Subscribe to get the latest updates on additional tools we use.One of the tools we’ve been happily using since our Elasticsearch migration is Curator. I’ll describe how Curator automates the day-to-day management of our Elasticsearch cluster.
What is Curator? #
Curator is a tool from Elastic (the company behind Elasticsearch) to help manage your Elasticsearch cluster. One of Postmark’s main usages for Elasticsearch is for storing the emails that you have sent and received. We use one Elasticsearch index per day and keep a rolling 45 day window of history by default. This means that every day we need to create, backup, and delete some indices. Curator helps make this process automated and repeatable.
Curator is written in Python, so it is well supported almost all operating systems. Installation is a breeze with a pip install elasticsearch-curator
. That provides you with the curator command that you can use. There’s also a Python API that you can access from your Python programs, but we only use the command line interface.
Removing time-series indices #
Elasticsearch is a great choice for storing time-series data for a number of reasons.
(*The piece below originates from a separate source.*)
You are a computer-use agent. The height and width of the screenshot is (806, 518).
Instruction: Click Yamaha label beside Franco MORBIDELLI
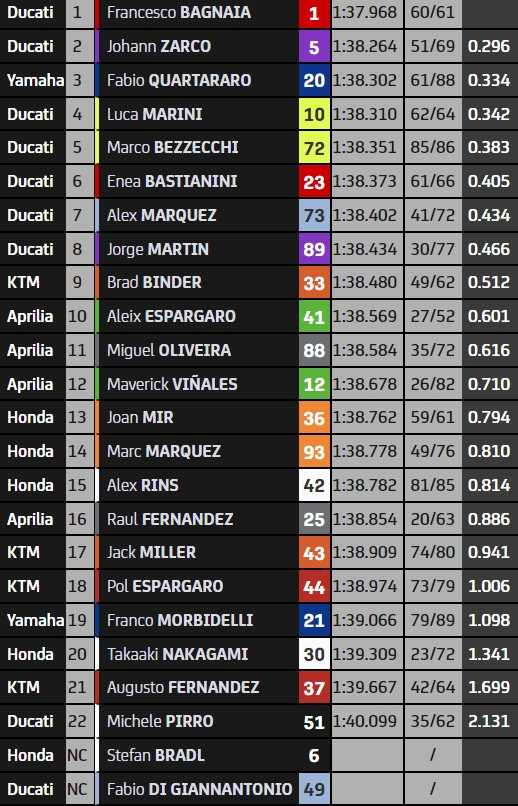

The features that Postmark uses include templates that automatically create indices and aliases that seamlessly search across many indices.
But a piece of the puzzle that Elasticsearch doesn’t solve out of the box is how to remove data. For our message activity, a message should be searchable for up to 45 days after it is sent. This logic is very simple to implement using Curator. Our indices are named as eventtype_YYYYMMDD
so we have to tell Curator about our format and what indices to remove.
curator --host <ip address> delete indices --time-unit days --older-than 45 --timestring '%Y%m%d'
And that will delete the indices older than 45 days!
But, automation to delete data should be heavily verified. Luckily, Curator provides a dry-run flag to just output what Curator would have executed.
curator --dry-run --host <ip address> delete indices --time-unit days --older-than 45 --timestring '%Y%m%d'
Managing snapshots #
Another task that Curator helps us automate is using Elasticsearch snapshots.
curator --host <ip address> snapshot --repository <repository name> indices --all-indices
This will create a snapshot of all your indices with a name such as curator-20151208153000
, which works fine for our use case (of course you can customize the name and date format).
You’ll want to remove snapshots after a certain time as well. One problem that we ran into was that snapshot performance was reduced dramatically as the number of snapshots grew.
Luckily, this was fixed in subsequent versions, but you’ll still want to remove snapshots that you don’t need any more.
curator --host <ip address> delete snapshots --repository <repository name> --older-than 10 --time-unit days
Optimizing static indices #
For indices that aren’t being actively written to, you can optimize them to reduce and merge the segments that represent the index’s data on disk. Optimizing an index is a similar concept to defragmenting your hard drive. When an index is being written to, the segment merge process happens automatically so you don’t want to explicitly call optimize on an active index. With date-based indices, only the current index is being written to, so it is safe to optimize older indices.
Performing this operation with curator is simple as well.
curator --host <ip address> optimize indices --time-unit days --older-than 2 --timestring '%Y%m%d'
The importance of tooling #
Tooling is an essential part of operations and managing a product. There needs to be tooling to automate tasks or else your team (and product) will just tread water. Most of the time we write this tooling ourselves. But the fact that Curator is provided by Elastic is an incredible time saver for our team. Curator does more than what is described above and you can read the great documentation to discover all it can do.